Scott Bessent is set to introduce a new initiative aimed at combating fraud in federal healthcare programs, offering financial incentives to individuals who help uncover wrongdoing. The program, expected to launch soon, will reward whistleblowers with between 10% and 30% of the fines collected from cases involving fraud against Medicare and Medicaid.
The rewards will be funded directly from penalties imposed on offenders, not from taxpayer money. Officials estimate that fraud in these programs costs more than $70 billion annually, making potential payouts for informants significant. Individuals both within the United States and abroad may qualify if their information leads to enforcement actions resulting in penalties exceeding $1 million.

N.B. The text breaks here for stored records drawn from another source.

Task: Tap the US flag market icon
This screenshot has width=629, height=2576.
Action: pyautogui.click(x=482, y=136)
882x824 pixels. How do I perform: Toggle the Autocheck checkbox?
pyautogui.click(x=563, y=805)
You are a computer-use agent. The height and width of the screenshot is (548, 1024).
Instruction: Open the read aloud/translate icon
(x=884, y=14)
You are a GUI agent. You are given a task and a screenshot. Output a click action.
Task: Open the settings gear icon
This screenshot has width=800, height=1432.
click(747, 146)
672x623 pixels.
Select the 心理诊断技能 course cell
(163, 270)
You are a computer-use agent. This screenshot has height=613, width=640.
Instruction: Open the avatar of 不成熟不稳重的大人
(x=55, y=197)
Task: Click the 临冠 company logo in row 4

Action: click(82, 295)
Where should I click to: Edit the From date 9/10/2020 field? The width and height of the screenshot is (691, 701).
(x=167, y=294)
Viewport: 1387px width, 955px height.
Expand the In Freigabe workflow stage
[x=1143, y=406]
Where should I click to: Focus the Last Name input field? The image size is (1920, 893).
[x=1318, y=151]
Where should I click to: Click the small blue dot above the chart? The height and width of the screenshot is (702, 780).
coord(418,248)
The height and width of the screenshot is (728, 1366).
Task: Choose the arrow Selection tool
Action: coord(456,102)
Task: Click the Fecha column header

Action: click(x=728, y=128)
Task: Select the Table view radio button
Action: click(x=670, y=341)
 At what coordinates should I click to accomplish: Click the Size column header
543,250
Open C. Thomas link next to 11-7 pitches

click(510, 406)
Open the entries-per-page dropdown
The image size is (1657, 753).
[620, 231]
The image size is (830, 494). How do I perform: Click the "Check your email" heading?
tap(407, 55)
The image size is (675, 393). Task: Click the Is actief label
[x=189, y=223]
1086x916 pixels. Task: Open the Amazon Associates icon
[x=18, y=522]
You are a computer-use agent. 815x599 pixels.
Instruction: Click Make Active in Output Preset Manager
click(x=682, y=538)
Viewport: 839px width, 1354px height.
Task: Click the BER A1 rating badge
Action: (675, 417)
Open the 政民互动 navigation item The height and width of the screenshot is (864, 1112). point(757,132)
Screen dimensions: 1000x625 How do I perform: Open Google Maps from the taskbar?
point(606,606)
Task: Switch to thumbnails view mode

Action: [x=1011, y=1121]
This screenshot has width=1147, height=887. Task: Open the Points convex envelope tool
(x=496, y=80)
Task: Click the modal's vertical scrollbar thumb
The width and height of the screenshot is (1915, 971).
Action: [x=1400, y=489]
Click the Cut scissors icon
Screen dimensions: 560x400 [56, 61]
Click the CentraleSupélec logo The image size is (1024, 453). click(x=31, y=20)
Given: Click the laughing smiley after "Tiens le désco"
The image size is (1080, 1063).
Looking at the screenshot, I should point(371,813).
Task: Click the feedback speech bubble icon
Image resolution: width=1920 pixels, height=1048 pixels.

The initiative mirrors an existing whistleblower system run by the Internal Revenue Service and reflects a broader effort by the administration of Donald Trump to address fraud across federal programs.
The move follows ongoing investigations into large-scale fraud operations, including cases involving misuse of government aid funds. One prominent example involves Feeding Our Future, where prosecutors allege that $250 million intended for child nutrition programs was diverted for personal luxury expenses.
As part of the crackdown, the Financial Crimes Enforcement Network (FinCEN) is expected to issue guidance encouraging financial institutions to monitor and report suspicious transactions linked to healthcare fraud. Authorities say common tactics include identity theft, fraudulent billing, and “upcoding,” with illicit proceeds often laundered through wire transfers, cryptocurrency, or high-value purchases.
The initiative builds on a wider anti-fraud strategy that includes a task force led by JD Vance, emphasizing a zero-tolerance approach to misuse of public funds and aiming to protect resources intended for those in need.